Anyhow,I cant wait to see how this keeps evolving.For some reason i think it needs very tiny jellyfishes.


----------



## Chino (Feb 2, 2011)

I'm glad you guys like it. I was concerned about the plastic figures at first, but most of the fish have been around them now for at least 6 months. I'm not too worried anymore.




automatic-hydromatic said:


> very neat!
> 
> 
> how did you pull off the Pandora plants effect, a black light?


Two black lights give it it's awesome glowing effect. The majority of the plants are glow in the dark anyways, so the black light really makes them pop. The other ones just happen to glow under the light. I bought dozens of plants and one out of every three or so was affected by the light. Those are the ones that made it into the tank.


----------



## M1ster Stanl3y (Dec 10, 2010)

Hey wait were are the marines who ruin the forest?


----------



## Chino (Feb 2, 2011)

M1ster Stanl3y said:


> Hey wait were are the marines who ruin the forest?


*nerd alert* 

Marines didn't destroy the forrest.
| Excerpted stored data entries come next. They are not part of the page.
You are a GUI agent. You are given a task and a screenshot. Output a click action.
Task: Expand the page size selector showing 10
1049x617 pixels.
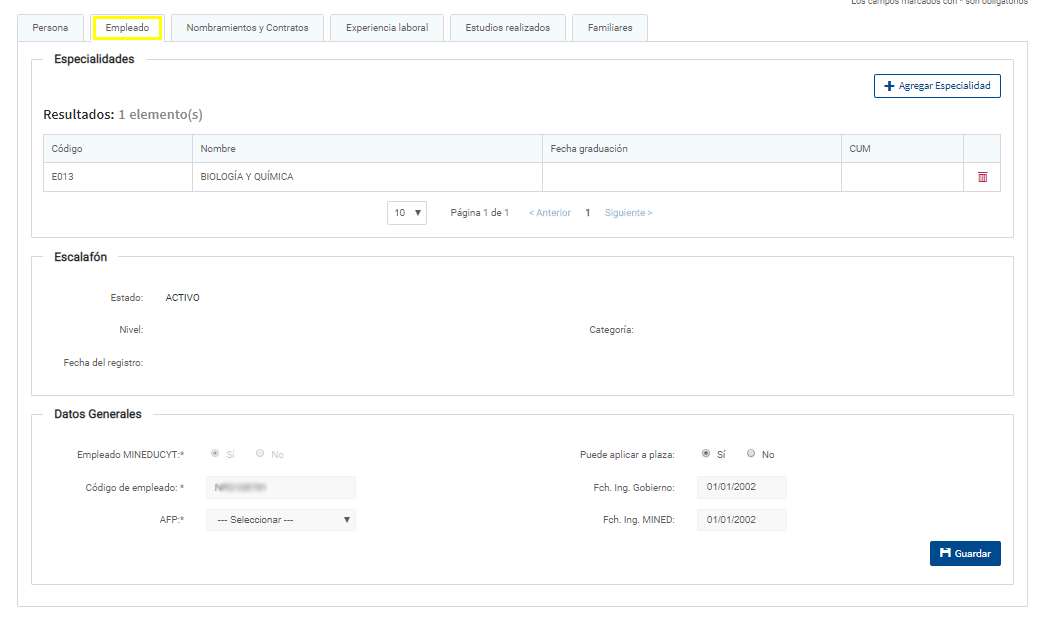(407, 213)
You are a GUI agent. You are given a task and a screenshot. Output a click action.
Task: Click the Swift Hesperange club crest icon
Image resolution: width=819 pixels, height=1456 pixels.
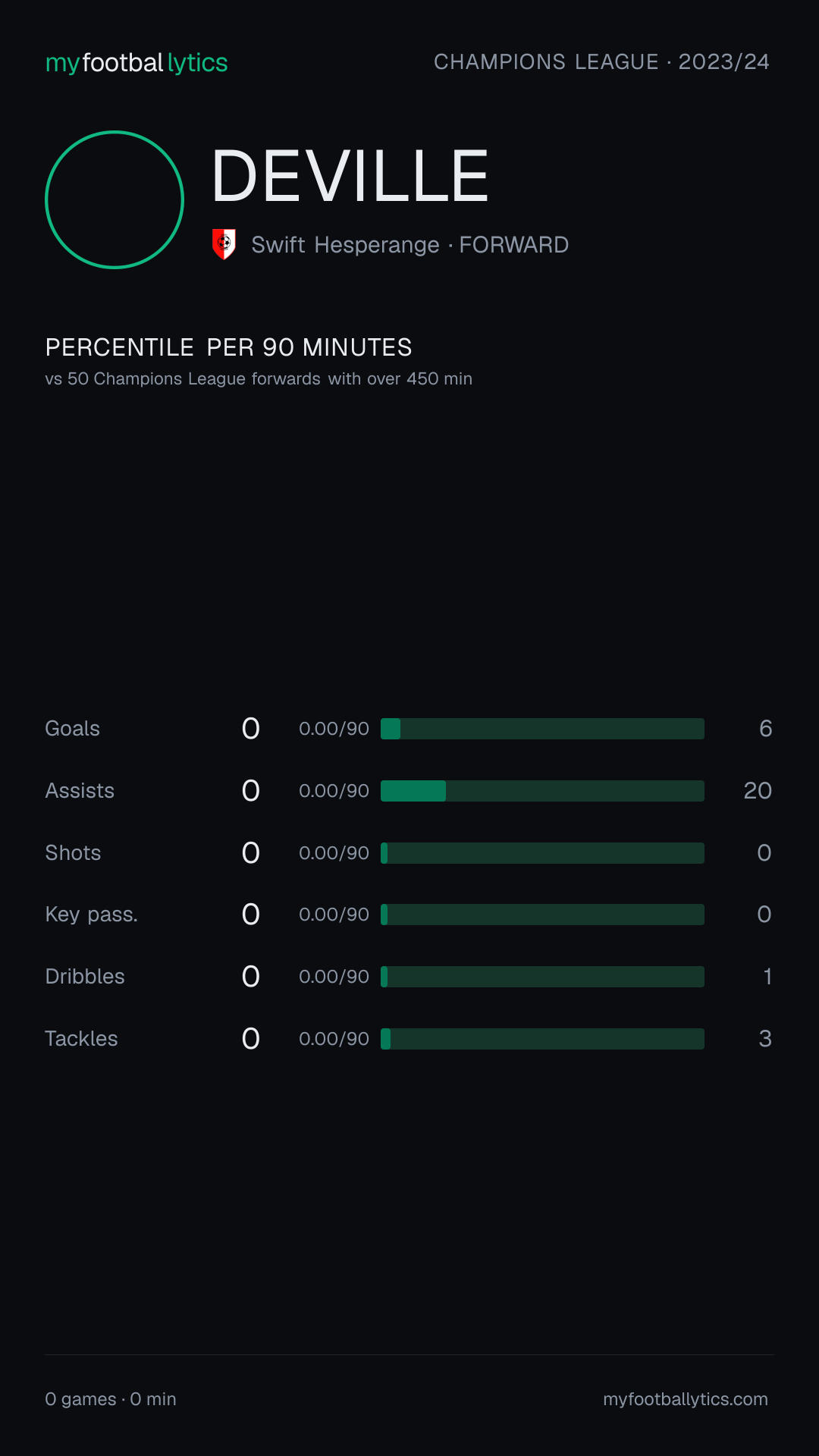[224, 244]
The "soldiers" were just really high tach security for RDA (the company mining unobtanium), the majority of which were at one time marines on Earth. 


I did a little work on my tank yesterday. Added a few taller plants in back to help hide the heater, and a smaller one in the front right corner that looks sick under black light. I added a black backdrop to tank to which seems to help make the colors pop way more at night. Pics 1 and 3 were the tank a week ago, 2 and 4 are the slight changes I made.


----------